** Opening SUPPLIED RECORDS block **

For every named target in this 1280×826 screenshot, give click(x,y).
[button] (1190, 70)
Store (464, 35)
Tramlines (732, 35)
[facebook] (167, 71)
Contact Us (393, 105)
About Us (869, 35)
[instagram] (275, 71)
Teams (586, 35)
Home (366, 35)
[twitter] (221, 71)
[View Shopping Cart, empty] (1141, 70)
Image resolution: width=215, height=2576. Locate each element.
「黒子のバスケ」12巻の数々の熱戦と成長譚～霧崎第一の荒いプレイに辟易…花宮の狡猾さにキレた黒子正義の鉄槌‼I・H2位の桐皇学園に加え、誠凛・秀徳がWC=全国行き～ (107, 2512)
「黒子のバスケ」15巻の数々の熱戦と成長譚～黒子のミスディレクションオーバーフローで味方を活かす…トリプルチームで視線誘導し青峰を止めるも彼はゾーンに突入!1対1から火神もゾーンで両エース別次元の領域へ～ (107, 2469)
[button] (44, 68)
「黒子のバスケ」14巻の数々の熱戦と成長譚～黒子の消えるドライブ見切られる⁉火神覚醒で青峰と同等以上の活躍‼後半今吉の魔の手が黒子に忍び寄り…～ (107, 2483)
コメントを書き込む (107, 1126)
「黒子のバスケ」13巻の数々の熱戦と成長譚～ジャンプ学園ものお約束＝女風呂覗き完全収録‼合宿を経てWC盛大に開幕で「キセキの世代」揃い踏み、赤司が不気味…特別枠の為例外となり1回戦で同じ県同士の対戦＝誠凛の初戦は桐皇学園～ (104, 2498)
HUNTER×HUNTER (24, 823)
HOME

** Closing SUPPLIED RECORDS block **

Transcribe, in full, each record that appears above.

For every named target in this 1280×826 screenshot, give click(x,y).
[button] (1190, 70)
Store (464, 35)
Tramlines (732, 35)
[facebook] (167, 71)
Contact Us (393, 105)
About Us (869, 35)
[instagram] (275, 71)
Teams (586, 35)
Home (366, 35)
[twitter] (221, 71)
[View Shopping Cart, empty] (1141, 70)
Image resolution: width=215, height=2576. Locate each element.
「黒子のバスケ」12巻の数々の熱戦と成長譚～霧崎第一の荒いプレイに辟易…花宮の狡猾さにキレた黒子正義の鉄槌‼I・H2位の桐皇学園に加え、誠凛・秀徳がWC=全国行き～ (107, 2512)
「黒子のバスケ」15巻の数々の熱戦と成長譚～黒子のミスディレクションオーバーフローで味方を活かす…トリプルチームで視線誘導し青峰を止めるも彼はゾーンに突入!1対1から火神もゾーンで両エース別次元の領域へ～ (107, 2469)
[button] (44, 68)
「黒子のバスケ」14巻の数々の熱戦と成長譚～黒子の消えるドライブ見切られる⁉火神覚醒で青峰と同等以上の活躍‼後半今吉の魔の手が黒子に忍び寄り…～ (107, 2483)
コメントを書き込む (107, 1126)
「黒子のバスケ」13巻の数々の熱戦と成長譚～ジャンプ学園ものお約束＝女風呂覗き完全収録‼合宿を経てWC盛大に開幕で「キセキの世代」揃い踏み、赤司が不気味…特別枠の為例外となり1回戦で同じ県同士の対戦＝誠凛の初戦は桐皇学園～ (104, 2498)
HUNTER×HUNTER (24, 823)
HOME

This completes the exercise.